WHAT NEEDS TO BE DONE: All entries below must be retyped exactly, though pictures are to be skipped.

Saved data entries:
+ + +
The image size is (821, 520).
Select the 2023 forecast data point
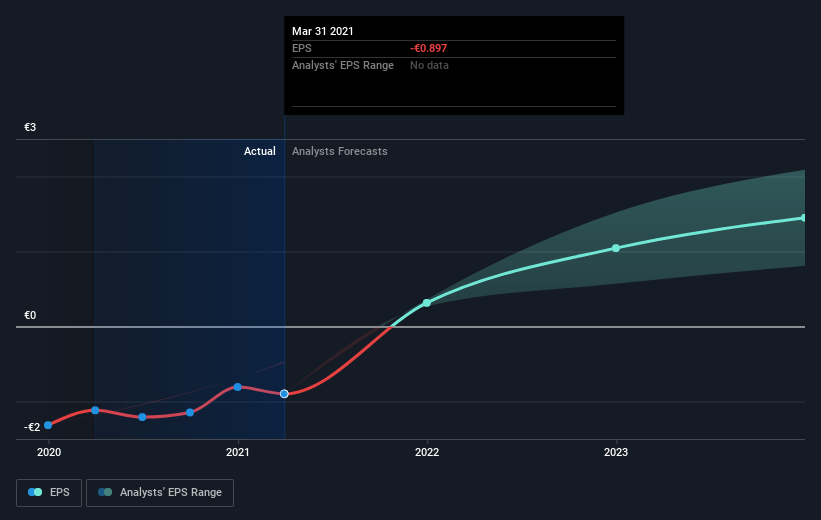616,248
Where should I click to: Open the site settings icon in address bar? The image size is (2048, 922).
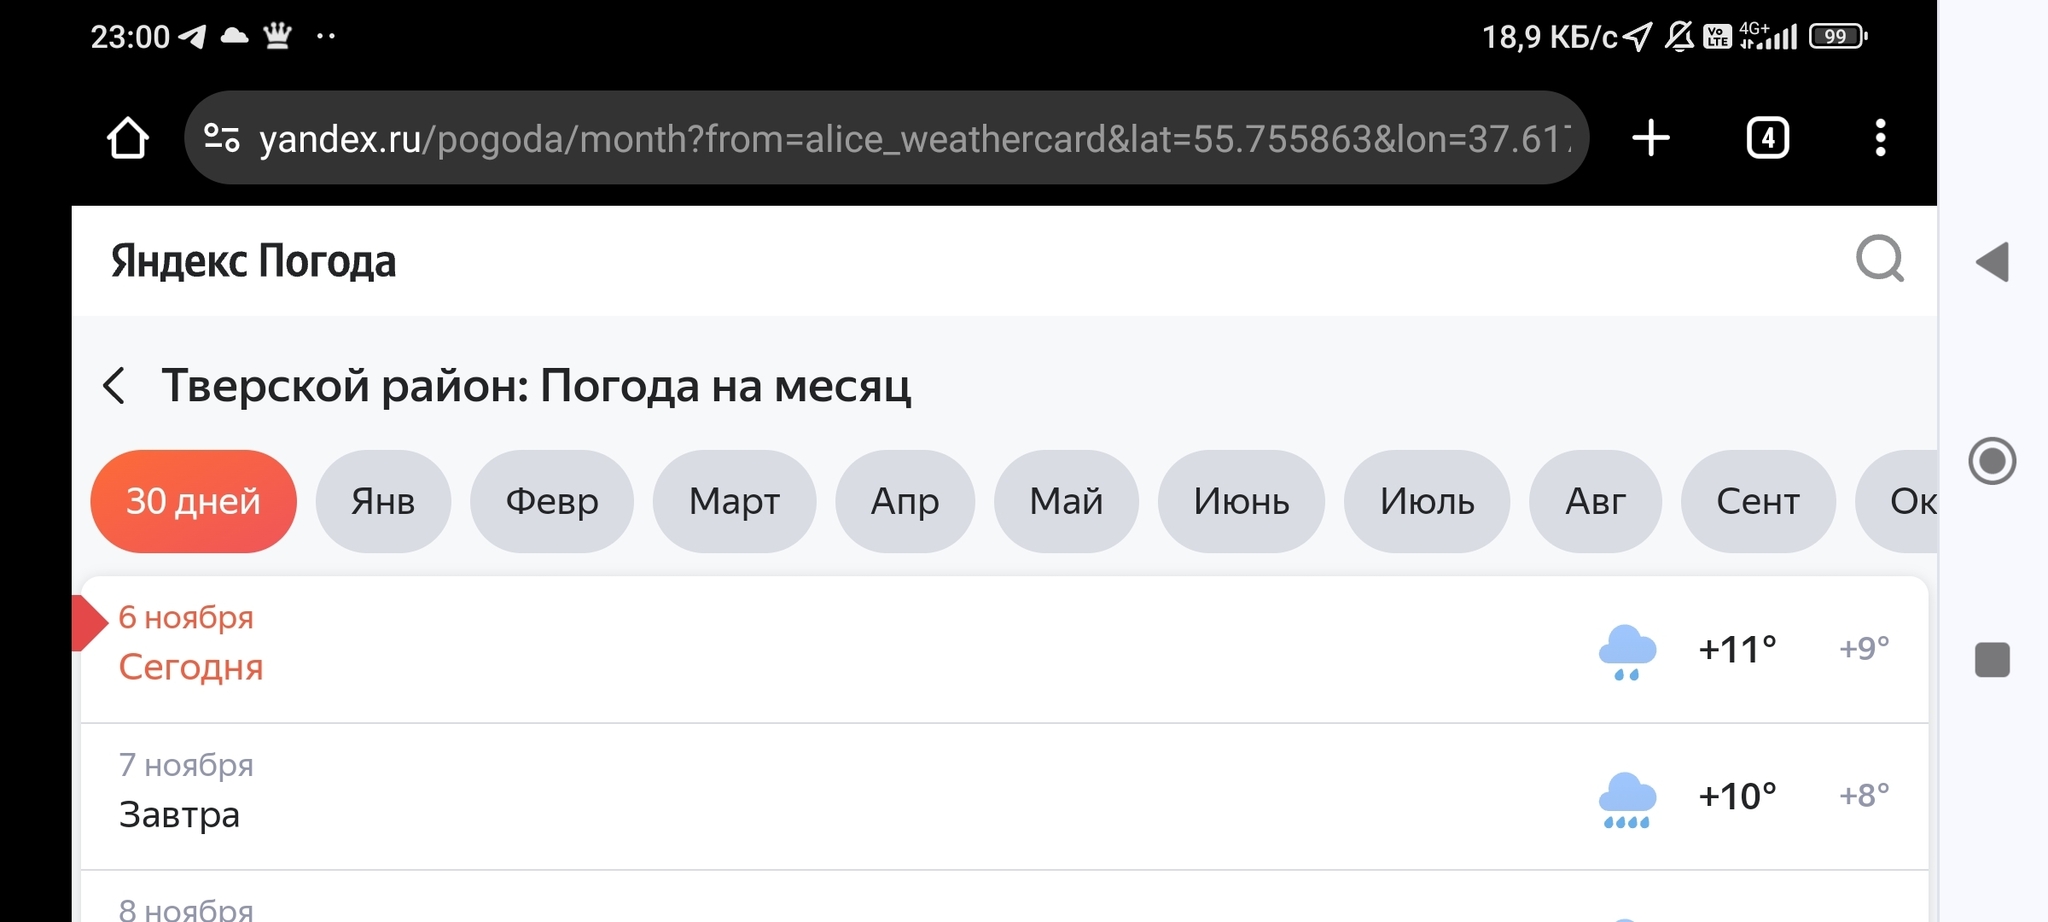tap(222, 138)
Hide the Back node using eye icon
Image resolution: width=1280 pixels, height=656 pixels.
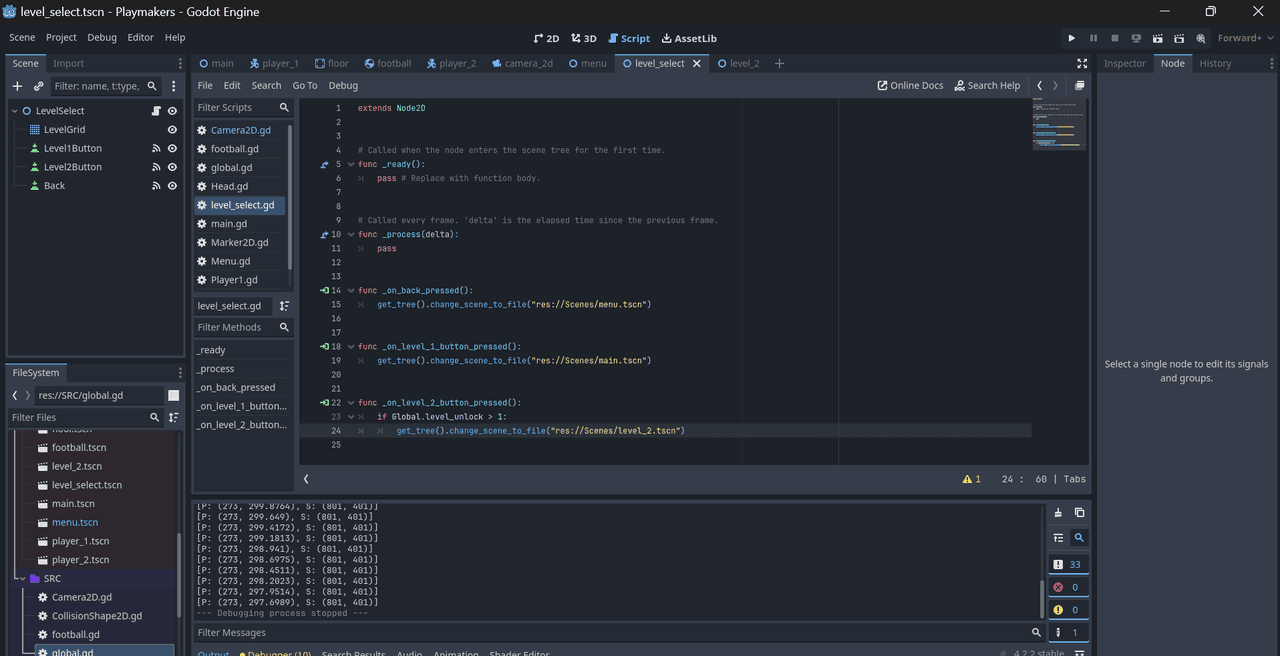click(x=172, y=186)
+ + +
SOLUTION BELOW:
The image size is (821, 520).
Select the 2023 forecast data point
616,248
Where should I click to: Open the site settings icon in address bar? The image size is (2048, 922).
tap(222, 138)
Hide the Back node using eye icon
Image resolution: width=1280 pixels, height=656 pixels.
click(x=172, y=186)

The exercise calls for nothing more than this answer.